Emily, la giovane protagonista, che resta presto orfana e, quindi, priva di protezione e solidità, in balìa della perfidia altrui, sembra avere una sola caratteristica: strappare all’insopportabile Pamela di Richardson il primato di svenimenti, sospiri, pianti e tremori. a a dire il vero, tutti piangono e sospirano, anche l’eroe innamorato di Emily, il giovane Valencourt, che da lei resta separato per quasi tutta la durata del romanzo… Del resto, a dare loro del filo da torcere c’è il vilain per eccellenza, il perfido Montoni (italiano, non a caso…), trionfo di passioni irrefrenabili e mistero.

IN CONCLUSIONE

La partenza per Udolpho è lenta ed anche nel bel mezzo del viaggio vi sembrerà di non andare da nessuna parte o di essere già passati di lì, più volte, tanto che vi verrà la tentazione di lasciare Emily al suo destino: ma la vostra pazienza sarà ricompensata dalle montagne russe che vi aspettano nel finale.
Non dimenticate che si tratta pur sempre di un romanzo scritto nel 1794, agli albori del romanzo stesso come forma narrativa codificata e che il disincanto austeniano è la chiave di lettura migliore per il nostro gusto moderno. (Inoltre, abbiate pazienza, qua e là Rizzoli ha dimenticato alcuni refusi!)
Concludo esprimendo la mia sorpresa nel constatare che mai da questo fantasmagorico, rutilante romanzo è stato tratto un film o uno sceneggiato.

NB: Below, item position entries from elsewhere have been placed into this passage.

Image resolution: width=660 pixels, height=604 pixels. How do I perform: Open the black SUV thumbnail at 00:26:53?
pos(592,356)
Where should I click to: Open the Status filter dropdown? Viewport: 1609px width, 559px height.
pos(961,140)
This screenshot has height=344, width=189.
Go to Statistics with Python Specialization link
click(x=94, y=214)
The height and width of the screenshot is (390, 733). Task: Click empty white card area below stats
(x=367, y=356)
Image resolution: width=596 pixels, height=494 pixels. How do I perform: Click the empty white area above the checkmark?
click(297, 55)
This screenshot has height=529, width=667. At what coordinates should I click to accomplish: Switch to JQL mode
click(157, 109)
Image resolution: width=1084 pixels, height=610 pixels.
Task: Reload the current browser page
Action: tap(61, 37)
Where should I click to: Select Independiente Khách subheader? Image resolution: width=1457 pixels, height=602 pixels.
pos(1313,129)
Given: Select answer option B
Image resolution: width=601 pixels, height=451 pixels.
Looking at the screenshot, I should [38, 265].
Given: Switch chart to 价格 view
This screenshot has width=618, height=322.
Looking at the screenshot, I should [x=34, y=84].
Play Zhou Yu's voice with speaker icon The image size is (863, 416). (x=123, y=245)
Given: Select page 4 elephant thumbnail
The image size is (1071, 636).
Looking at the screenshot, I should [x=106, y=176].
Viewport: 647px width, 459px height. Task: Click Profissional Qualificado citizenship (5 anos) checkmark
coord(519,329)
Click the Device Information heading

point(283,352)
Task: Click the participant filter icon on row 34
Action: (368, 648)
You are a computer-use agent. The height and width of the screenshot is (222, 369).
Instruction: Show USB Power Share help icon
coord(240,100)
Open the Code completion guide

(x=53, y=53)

Eppure si presterebbe così bene! Credo anzi che la nostra variegata e splendida Italia sarebbe un perfetto scenario per tutte le ambientazioni del libro! Ne vedremo mai la realizzazione?…

Monteveglio, Bologna, Italia

Monteveglio (Bologna), abbazia e castello

Note:
– consulta le note sull’edizione italiana sul sito della casa editrice BUR
– leggi i dettagli su Ann Radcliffe su Wikipedia.it oppure su Wikipedia.en
– leggi i dettagli sul Romanzo Gotico su Wikipedia.it oppure su Wikipedia.en

17 pensieri su “I misteri di Udolpho: alle radici del Romanzo Gotico (e di Northanger Abbey)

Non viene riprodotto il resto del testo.